O art. 10 da CLT prevê que qualquer tipo de alteração na estrutura jurídica da empregadora não afetará os direitos adquiridos dos empregados. Ou seja, na hipótese da empresa sucessora estar impossibilitada de arcar com suas obrigações trabalhistas, os sócios retirantes poderão ser subsidiariamente responsabilizados pelo prazo de até dois anos contados do registro da alteração societária da sociedade nos órgãos competentes, observada uma ordem de preferência, conforme artigo 10-A da CLT [6].


Além da previsão da responsabilidade subsidiária estar prevista na CLT, o CC também dispõe, nos seus artigos 1.003 e 1.032, que o sócio retirante será responsável solidário por todas as obrigações sociais contraídas até dois anos contados do registro da alteração da sociedade na junta comercial e demais órgãos competentes.


No entanto, a responsabilidade da sociedade sucedida e do(s) sócio(s) retirante(s) para fins trabalhistas será solidária se for constatado que a operação societária realizada foi uma fraude para ocultar bens, fraudar execuções ou para qualquer outro objetivo ilícito, conforme o disposto nos artigos 9º, 10-A, parágrafo único e 448-A, parágrafo único, todos da CLT.

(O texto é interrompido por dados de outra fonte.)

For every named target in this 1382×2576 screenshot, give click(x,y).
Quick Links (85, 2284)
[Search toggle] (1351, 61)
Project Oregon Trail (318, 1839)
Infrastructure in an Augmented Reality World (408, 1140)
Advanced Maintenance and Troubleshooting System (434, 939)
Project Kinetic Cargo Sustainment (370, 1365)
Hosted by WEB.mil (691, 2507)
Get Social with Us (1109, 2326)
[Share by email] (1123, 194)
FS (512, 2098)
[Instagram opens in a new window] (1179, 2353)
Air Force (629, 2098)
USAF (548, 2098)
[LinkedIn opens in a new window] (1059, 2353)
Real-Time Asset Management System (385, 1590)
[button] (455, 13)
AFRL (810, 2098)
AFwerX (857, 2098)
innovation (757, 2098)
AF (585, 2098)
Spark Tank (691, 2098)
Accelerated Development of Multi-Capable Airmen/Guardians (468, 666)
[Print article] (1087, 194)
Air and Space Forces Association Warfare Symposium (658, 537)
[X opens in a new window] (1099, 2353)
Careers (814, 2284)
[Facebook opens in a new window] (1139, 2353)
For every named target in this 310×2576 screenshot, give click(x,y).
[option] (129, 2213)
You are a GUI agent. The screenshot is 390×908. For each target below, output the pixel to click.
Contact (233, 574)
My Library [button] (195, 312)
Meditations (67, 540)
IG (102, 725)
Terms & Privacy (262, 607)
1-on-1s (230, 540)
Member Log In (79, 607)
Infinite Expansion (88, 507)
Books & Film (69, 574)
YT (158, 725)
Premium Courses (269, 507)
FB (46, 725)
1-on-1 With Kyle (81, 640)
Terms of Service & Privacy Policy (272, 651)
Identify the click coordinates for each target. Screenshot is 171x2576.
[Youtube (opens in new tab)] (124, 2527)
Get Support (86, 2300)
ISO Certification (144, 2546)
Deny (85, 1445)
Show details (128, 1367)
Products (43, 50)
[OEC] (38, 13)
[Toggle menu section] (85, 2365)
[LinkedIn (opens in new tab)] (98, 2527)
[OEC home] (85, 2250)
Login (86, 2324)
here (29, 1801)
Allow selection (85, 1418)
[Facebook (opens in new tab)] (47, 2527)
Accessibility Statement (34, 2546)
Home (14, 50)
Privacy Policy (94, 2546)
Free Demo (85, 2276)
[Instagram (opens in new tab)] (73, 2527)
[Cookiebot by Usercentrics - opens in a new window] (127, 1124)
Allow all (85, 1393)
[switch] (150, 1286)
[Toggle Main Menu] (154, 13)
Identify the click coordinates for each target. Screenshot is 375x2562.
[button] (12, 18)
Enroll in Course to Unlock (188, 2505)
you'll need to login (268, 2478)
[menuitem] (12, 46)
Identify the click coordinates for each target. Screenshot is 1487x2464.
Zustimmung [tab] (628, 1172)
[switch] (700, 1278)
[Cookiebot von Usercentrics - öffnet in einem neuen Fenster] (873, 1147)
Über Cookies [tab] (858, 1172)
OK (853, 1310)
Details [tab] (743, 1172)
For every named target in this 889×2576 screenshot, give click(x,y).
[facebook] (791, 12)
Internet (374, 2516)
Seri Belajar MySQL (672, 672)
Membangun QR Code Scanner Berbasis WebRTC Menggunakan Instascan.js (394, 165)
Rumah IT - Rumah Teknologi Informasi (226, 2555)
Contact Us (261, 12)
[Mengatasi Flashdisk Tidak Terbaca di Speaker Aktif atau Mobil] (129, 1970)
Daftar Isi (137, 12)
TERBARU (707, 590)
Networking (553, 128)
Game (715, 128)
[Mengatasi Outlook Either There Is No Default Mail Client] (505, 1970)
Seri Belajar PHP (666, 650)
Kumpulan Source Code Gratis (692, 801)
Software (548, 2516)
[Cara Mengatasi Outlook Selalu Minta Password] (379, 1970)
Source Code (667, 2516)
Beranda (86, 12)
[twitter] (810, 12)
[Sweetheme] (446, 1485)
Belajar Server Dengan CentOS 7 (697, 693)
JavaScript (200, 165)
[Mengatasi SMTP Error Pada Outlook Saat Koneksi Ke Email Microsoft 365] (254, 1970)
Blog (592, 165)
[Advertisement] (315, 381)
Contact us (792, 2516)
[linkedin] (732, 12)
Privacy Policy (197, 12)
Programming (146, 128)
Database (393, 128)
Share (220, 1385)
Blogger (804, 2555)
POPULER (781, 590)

Assim, as empresas que estão envolvidas ou pretendem se envolver em operações societárias de qualquer natureza devem planejar cuidadosamente suas ações, de modo que a reorganização societária oriunda da transferência de seus negócios e/ou empregados a terceiros se efetive com a menor exposição jurídico-financeira possível.

 

Ana Carolina Ueda Silva Gabriel

Especialista em Direito dos Contratos

Advogada das áreas de Contratos e Societário de ZMBS Advogados

[1] §2o Sempre que uma ou mais empresas, tendo, embora, cada uma delas, personalidade jurídica própria, estiverem sob a direção, controle ou administração de outra, ou ainda quando, mesmo guardando cada uma sua autonomia, integrem grupo econômico, serão responsáveis solidariamente pelas obrigações decorrentes da relação de emprego. [2] § 3o Não caracteriza grupo econômico a mera identidade de sócios, sendo necessárias, para a configuração do grupo, a demonstração do interesse integrado, a efetiva comunhão de interesses e a atuação conjunta das empresas dele integrantes. [3] Quando a alteração societária implica na alteração da localidade da prestação de serviços é vedado o empregador transferir o empregado sem sua anuência, salvo se ocorrer a extinção do estabelecimento em que trabalhar o empregado, nos termos do artigo 469, caput e o §2º da CLT; [4] TST - E-ED-RR: 2071 2071/2001-004-02-00.0, Relator: Rosa Maria Weber, Data de Julgamento: 05/11/2009, Subseção I Especializada em Dissídios Individuais, Data de Publicação: 13/11/2009 [5] TST, RR 268.333/96.3, Francisco Fausto Paula de Medeiros, Ac. 3ª T./99 [6] Ordem de preferência do art. 10-A da CLT: (i) a empresa devedora; (ii) os sócios atuais; e (iii) os sócios retirantes.